Woody Allen is certainly not a saint and his penchant for young women is well known, but the one correct fact that has stained his reputation was his relationship with Soon-Yi Previn, the adoptive daughter of his then-partner Mia Farrow. But he and Soon-Yi have now been happily married for 28 years, which is more than you can say for many of Allen’s sanctimonious critics.

I saw Woody Allen being interviewed recently and I have to say that at 89 he is certainly not the sharp wit he used to be. It really might be time to retire. But he’s had an amazing career and made many highly critically acclaimed films.

Not just charged; admitted and allocuted to intentionally and with premeditation the drugging and anally sodomizing a 13 year old girl. He got a sweetheart plea deal with five of six charged dismissed and being released with time served (42 days of a planned 90 day psychiatric observation), and special dispensation from the judge to travel to Europe prior to sentencing where he was photographs cavorting with apparently underaged women, upon which the judge decided to revoke preliminary approval of the plea agreement. Unlike Allen, who has never been accused of a crime and of whom abuse allegations from a prejudicial source were investigated and dismissed (and of whom there is no other pattern of abuse claims), Polanski unquestionably committed the crimes of which he was accused (and settled a civil suit) over as well as having been accused by multiple other women of manipulation and abuse. Allen’s relationship is Soon-Yi is kind of skeevy by modern mores (and rightly so) but there is no indication of abuse or controlling behavior in the subsequent three decades of their relationship.

Stranger

No you have my opinion backwards. I think Polanski should be in prison, but the cosmopolitan mindset says he’s just a fine Euro good ol boy who didn’t mean no harm. And stop suppressing our artistes with your delicate American mores!

Allen, leave him alone.

Can I hate Woody Allen because he sucks? He hasn’t made a good movie since Sweet and Lowdown, and he hasn’t made a funny one since Radio Days. He used to be one of my favorite filmmakers, but for the past 25 years all he’s produced is navel-gazing pablum about self-absorbed rich sociopaths.

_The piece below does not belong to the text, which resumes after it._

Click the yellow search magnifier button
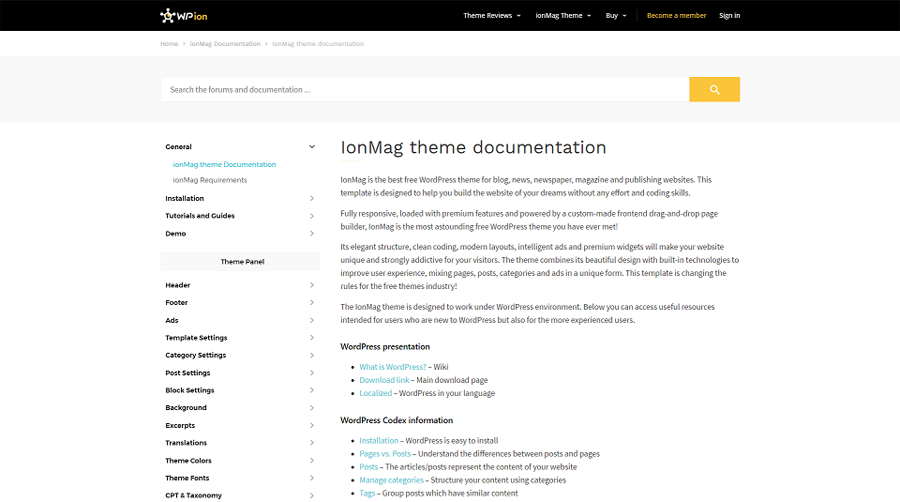 714,89
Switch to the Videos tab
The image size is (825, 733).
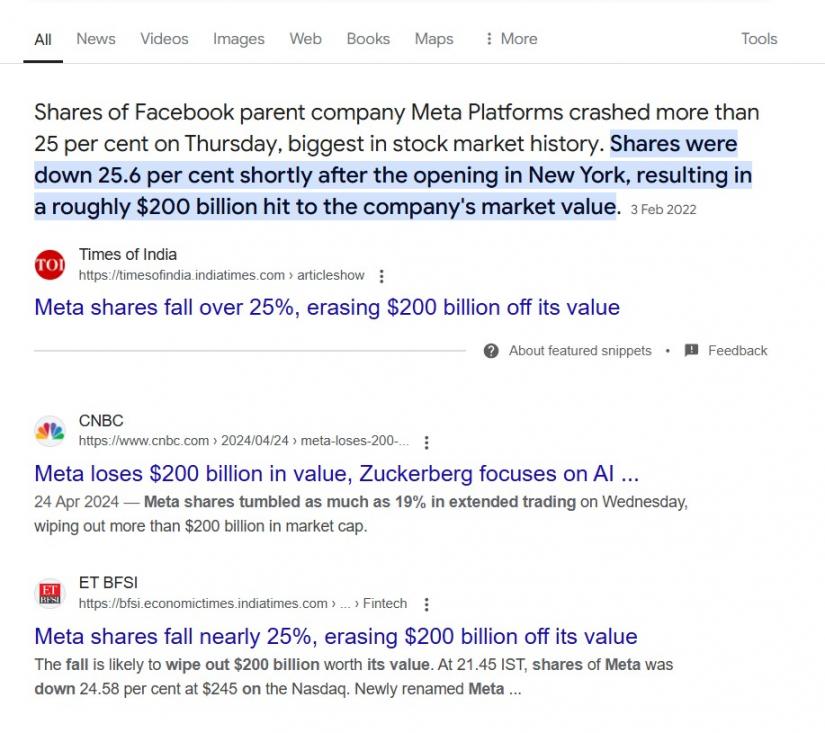164,39
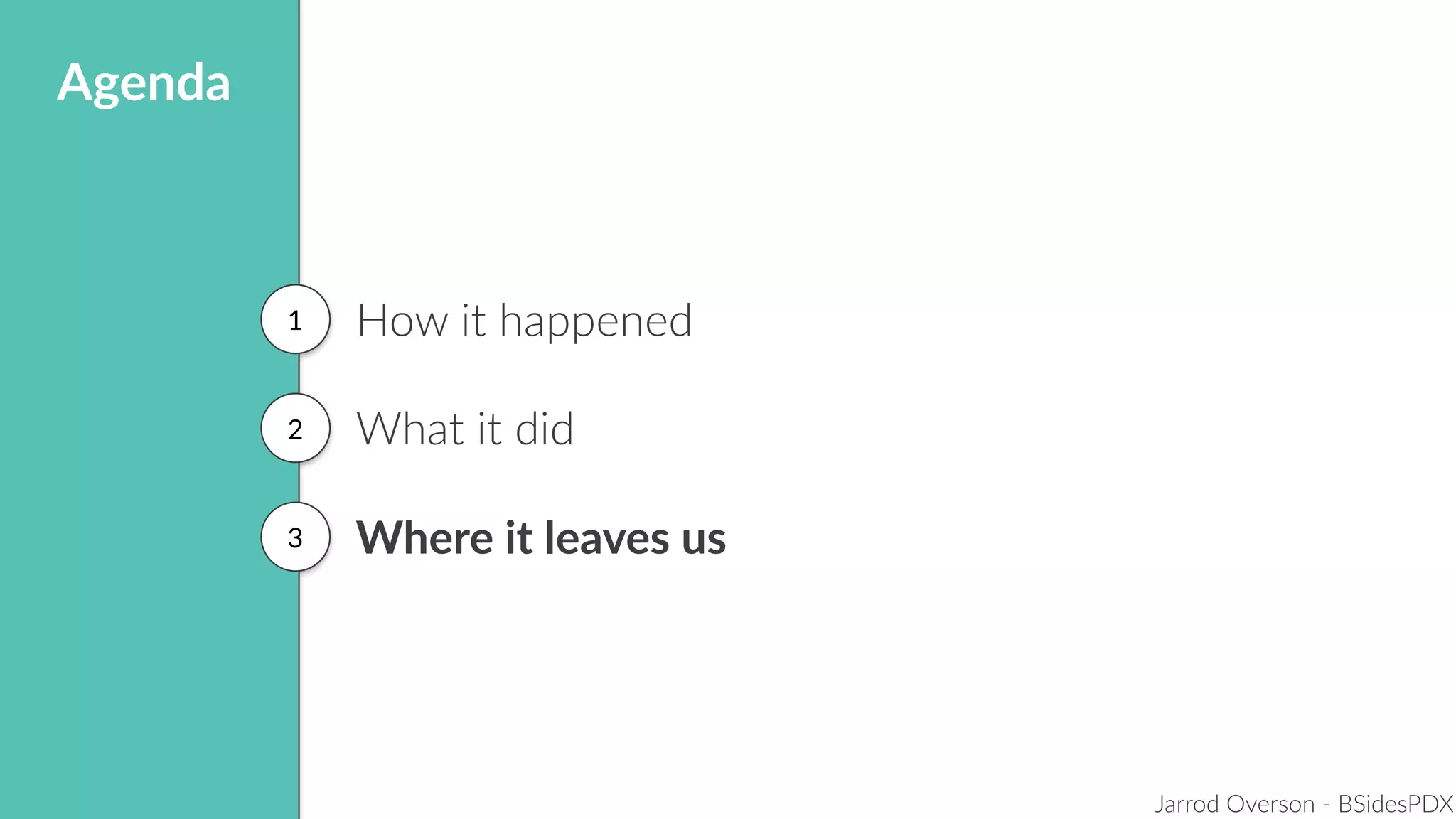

So you’re saying you prefer his early funny films?

See, that’s another thing I miss about Allen - his self-awareness.

Radio Days is the only movie of his I’ve watched more than once. I do recall enjoying Bullets Over Broadway and The Purple Rose of Cairo though.

Could you tell us what you dislike in these films?:

I’m not saying that I think that they are as good as some of the earlier ones. I prefer the earlier ones actually. Still, the newer films made money, won awards, and had some great actors in them. Could you show us in what way these movies are navel-gazing pablum about self-absorbed rich sociopaths? Specific characters and specific plot points, please.

What a weird question. It assumes that I judge a movie by giving it a perfect grade of 100, and then take off points for all its flaws and demerits until I get a final “score”. I don’t consume entertainment that way. What I do instead, in very broad terms, is start from 0 and add points for things I liked. And the movies I’ve seen from that list just didn’t add up.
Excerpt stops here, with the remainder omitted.